Elevators That Move in All Directions

Elevators that move vertically, horizontally, backwards, forwards, and even on a slope or diagonally, all at once: the Multi elevators by ThyssenKrupp can move in all directions with passengers in the cabin barely noticing. The objective: increasing the efficiency of elevators in large buildings.

Even though the origins of the modern elevator date back to the last years of the 19th Century (even though there are references to elevators from Roman times and in Spain during the Middle Ages), technology and engineering are reinventing this mode of transportation, which is considered to be the safest: it is calculated that the risk of dying in an elevator is 0.00000015% per trip. Until now, the elevator has been described as a system for transporting people and objects that travels vertically. But the innovations developed for the Multi elevator aren’t just going to change the way we understand and use elevators, but also their very definition.

Source: ThyssenKrupp Elevator

In its typical configuration, an elevator uses steel cables or hydraulic pumps to go up and down, going to different heights or floors with the vertical motion; from top to bottom, or vice versa. The Multi elevator gets rid of the cables and hydraulic actuators, which gives it a greater range of movement. In order to move the cabin, engineers have adapted technology from linear motors developed for magnetic levitating trains like the German Transrapid or the Chinese Maglev.

Linear motors basically function just like conventional electric motors, but instead of having a cylindrical form, their elements are set up in a linear fashion, like an “unrolled” electric motor. That way, the rotor doesn’t turn inside the stator, but rather is displaced longitudinally along it. A series of electromagnets located in a line propel the elevator cabin and keep it in suspension. That way, the cabin is moved along vertical rails and can make turns of up to 90°.
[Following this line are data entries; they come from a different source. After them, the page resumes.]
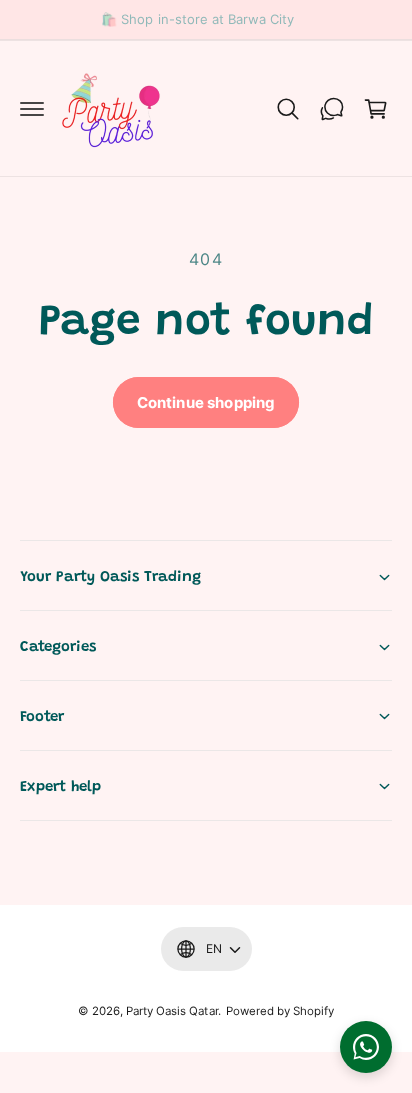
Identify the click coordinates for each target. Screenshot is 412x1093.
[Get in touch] (332, 109)
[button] (32, 109)
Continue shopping (206, 402)
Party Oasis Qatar (171, 1011)
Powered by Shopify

Saving space for the machinery

this model eliminates the need to make room for the elevator’s machinery, something that, according to ThyssenKrupp, frees up up to 25 of space in the building: “Depending on the height of the building, the facilities dedicated to elevators and escalators can take up to 40% of the surface,” he explains in Dezeen. Magnetic levitation also makes it possible for the elevator to have two independent cabins (not one cabin on two floors) on two consecutive floors and on the same “track,” or to cross each other’s paths without getting mixed up.

Source: ThyssenKrupp Elevator

The result is a transportation system similar to a railway system, with multiple cabins moving and sharing the same “rails.” Depending on the number of cabins in the configuration of the circuit, the system can guarantee that the wait time in large buildings will be about 30 seconds. “waiting on the elevator can be frustrating and a huge waste of time. An average passenger makes four elevator trips 250 days per year. In New York City, workers end up spending 16.6 hours a year waiting for the elevator,” according to a study from Columbia University. This shows the importance of increasing availability and efficiency of elevators.

According to Markus Jetter, a ThyssenKrupp engineer, “Buildings are becoming vertical cities, and they need a transportation system that’s flexible, similar to the subway. Speed alone won’t solve the challenge that tall buildings pose.”

Source: ThyssenKrupp Elevator

Speed has, until now, been the metric used to reduce wait times for elevators and large buildings that have a lot of traffic. The problem is that there’s a limit to how fast an elevator can move: up to 10 meters per second. “Faster than 10 meters per second, elevators cause ear problems and nausea,” they explain in Wired.

Diagonal elevators

A recent example of diagonal elevators is at Farringdon Station for Crossrail, in East Ticket Hall (ETH). It serves the entrance to the station to Barbican, which, given the spatial limitations and having to comply with accessibility norms, “Step Free Access” has two diagonal elevators that move in parallel with the escalators.

One of the two elevators goes from the ground floor to level -3, and the other goes from level-3 to level -6. These elevators don’t have intermediate stops, they just transport passengers from one level to another, allowing access to the station for people with reduced mobility.

Source: ThyssenKrupp Elevator

Built by Kone, these elevators are the first of their size, capacity (up to 17 people), and length installed in the United Kingdom.

Beyond the benefits associated with omnidirectional elevators and the possibilities and freedom that they offer when it comes to designing and constructing buildings (with the impact that this will have on design and infrastructure in cities, as well) the Multi elevator motivates and even excitingly reminds us of how engineering and technology has the capacity to take every day to the next level. In any direction.